McIlroy was six under for the final 10 holes on Sunday as he finished two under and 10 shots off the pace set by eventual winner Angel Cabrera.
It was a sensational week for the teenager from Bangor, who faced disqualification on Friday after he kicked the sand in the bunker at the 18th, then produced that whirlwind finish on Sunday.
“It was a lovely way to end the week, six-under for the last 10 holes was pretty nice,” said the 19-year-old. “Overall I haven’t played as well as I would have wanted but it is a pretty respectable finish. It has been a great week.
“It has been a good first Masters for me but I was hoping to do a little better and hopefully I can do better in the final three Majors of the year.

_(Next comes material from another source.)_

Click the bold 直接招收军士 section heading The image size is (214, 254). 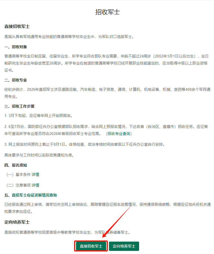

“I have got to know the course so much better and when I come back next year I will know it. I have also learned not to dance in the bunker!”
South African legend Gary Player, who played his final Masters last weekend, earmarked McIlroy for greatness after the event.
“Rory McIlroy, if he goes about it and is managed correctly, could turn out to be the best player in the world in his time,” Player told BBC Radio Five Live’s Sportsweek program.
“This young man is brilliant. His golf swing is unbelievable and his theory side, his swing, is better than Tiger Woods. But will he have the body of Tiger Woods?
“Will this young man go to the gym at six o’clock in the morning? I don’t know. Will he have the intensity and all the other things that Tiger has? I don’t know.
“He’s an incredible talent and has excelled already at a very young age. I believe he’s a very nice young man too and I hope he goes from strength to strength.”
Padraig Harrington saw his Paddy Slam hopes of a third straight major effectively disappear with a nine at the second hole on Saturday, but he too was philosophical.
“These things happen in the game, you can’t do much about it,” said Harrington. “Obviously my chances went on the second. It wasn’t to be and that’s the nature of the game; my game any way.
“I don’t really have a sense of disappointment. It’s a so be it sort of thing. I would not in any way suggest I have full control over my destiny.
“You can’t demand you are going to beat all these guys every week. There are few in the game who have. I don’t think that, I know that, I understand that. It doesn’t always happen and I’ve never got caught up in the hype.
“I’ll keep doing the same things, stay patient, build up to the U.S. Open and try to get the game in shape. I would like to have driven the ball better, but I’m really gutted with how I chipped. I’m really not happy about that, you can’t afford to give shots away.
“I had three easy ones I made a dog’s dinner of.”